The Speaker of the House of Representatives, Hon Yakubu Dogara, has said corruption is not something that can be “totally” eliminated in any nation, including Nigeria, just like other vices, adding that what the government can do is to reduce it to the barest minimum-to a level that is almost seen as non-existent.
The speaker who stated this during an interactive session with some senior editors in his office in Abuja, said advanced countries that some commentators speak so glowingly about have not been able to eliminate corruption completely.
‘’We have seen this hydra-headed monster called corruption rearing its head even in elections of certain jurisdictions. Clearly the signs are there, but our collective effort is that we reduce it to the barest minimum. Anyone who thinks he can eliminate corruption; I lack the English word to describe such a person.
‘’To eliminate it (corruption) totally will amount to eliminating the totality of the human race; because no human being is clothed in perfection; all we can do is to reduce it to the barest minimum,” he stated.
Drawing analogy from some countries that have death penalty against vices like armed robbery and other crimes, yet failed to prevent armed robbery, Dogara said it is very difficult to phantom the nature of the human minds.

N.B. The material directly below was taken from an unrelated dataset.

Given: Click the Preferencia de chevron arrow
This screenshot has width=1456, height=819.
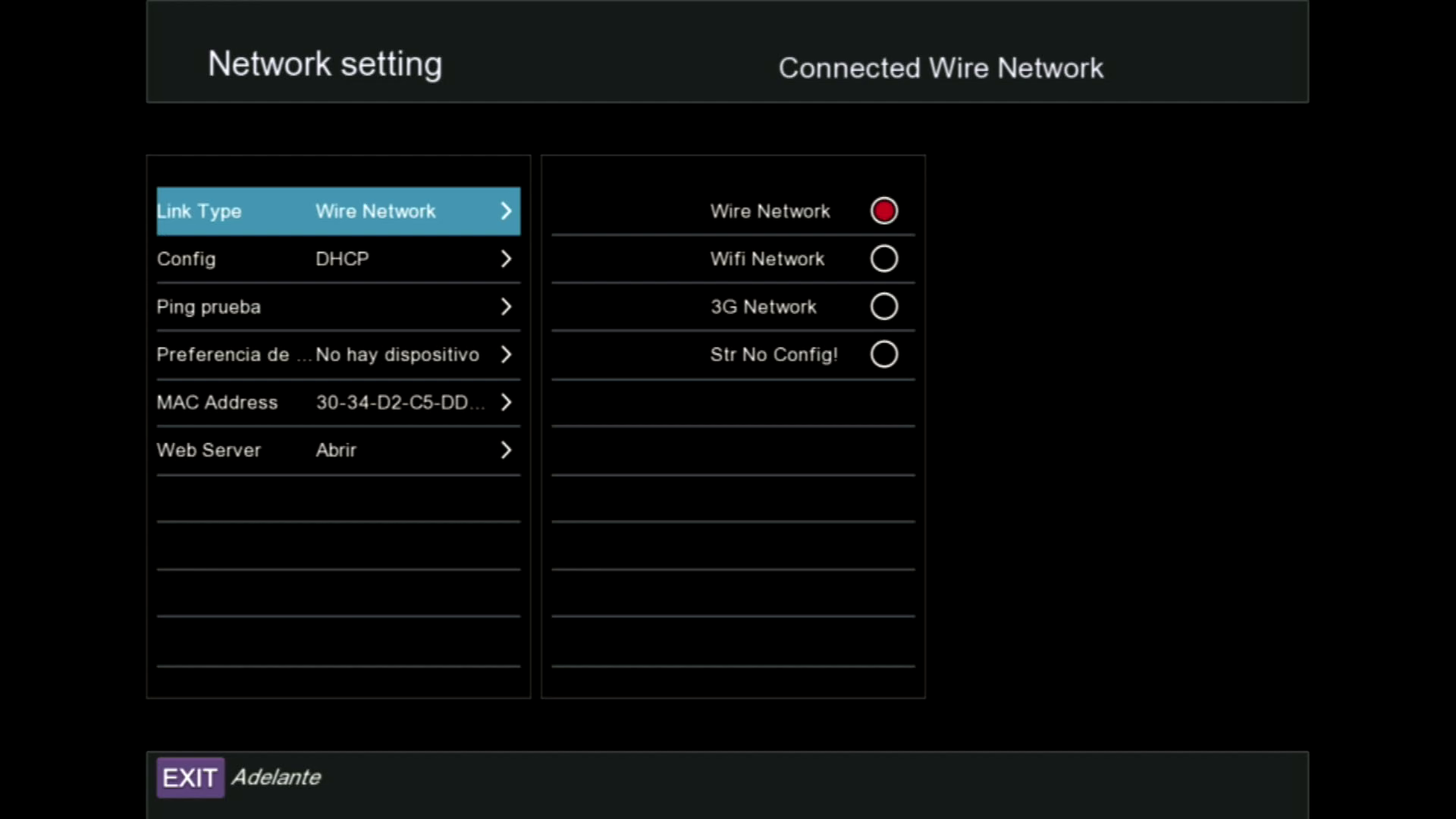Looking at the screenshot, I should pos(506,355).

He added: “As they are executing armed robbers, some people still continue without care. Even when they are executing drug traffickers in some countries, more people are still peddling drugs. It’s a battle that we’ll continue to fight. There won’t come a day when Nigeria will say we have eliminated corruption, this is a perfect society, that is one notion we must discard.
‘’If we are ever going to achieve that, then there won’t be need for institutions like EFCC, ICPC, even the police-they have been fighting crime since the age of Nigeria, but there are still crimes.’’
Talking about the perceived huge corruption in the National Assembly, the speaker explained that the Nigerian parliament is not an institution that exists on its own, saying it is part of the society and it is difficult not to trace any iota of corruption in its affairs.
He said there could be cases of corruption in the parliament, adding that whenever the institution discovers such vices, proper punishment is apportioned to express dissent capable of deterring such.
Dogara said the National Assembly could override President Muhammadu Buhari if he vetoes the Nigerian Peace Corps bill which seeks to make the private organisation an agency of government.
The speaker said the National Assembly believes the peace corps would bolster Nigeria’s current security and law enforcement capabilities.
“If the president doesn’t assent for whatever reason,” to the Peace Corps Bill, “we are at liberty to recall it back to parliament and muster the two-thirds in the House and Senate and pass in spite of Mr. President’s veto,” Dogara said.
He, however, said any action to be taken by the lawmakers would be determined by Buhari’s reaction to the bill, already passed by each of the chambers of the National Assembly.
The Speaker said the parliament would not be distracted by the antics of existing security agencies, adding that the country cannot spend too much on security.
“We cannot overspend on the issue of protecting the lives and the properties of our citizens, we cannot,” he said.
Dogara said the police and other security agencies were acting in a manner similar to how they treated the Nigeria Security and Civil Defence Corps (NSCDC) in the run up to its adoption by the Olusegun Obasanjo administration.
The Head of Service of the Federation, Independent National Electoral Commission (INEC), National Security Adviser, Ministry of Interior and the Federal Ministry of Health joined other security agencies to kick against passage of the peace corps bill in the National Assembly last year, citing issues from lack of sufficient funds to duplication of duties.
Most of them opposed the establishment of the NSCDC, and its founder, Ade Abolurin, was arrested on numerous occasions.
Today, Dogara said, the NSCDC has become a force for good in the country, perhaps even more than the police.
“That was the same argument when the Civil Defence Bill was before the House, that it could not be funded, that they were divulging some of the powers of the police to the civil defence— that it would never work.
“At the end of the day all these were surmounted and now we have the civil defence that in some cases some citizens have said that they are more dependable than the conventional police.
“I see them everywhere I travel to and they have become a pride of the society,” Dogara said.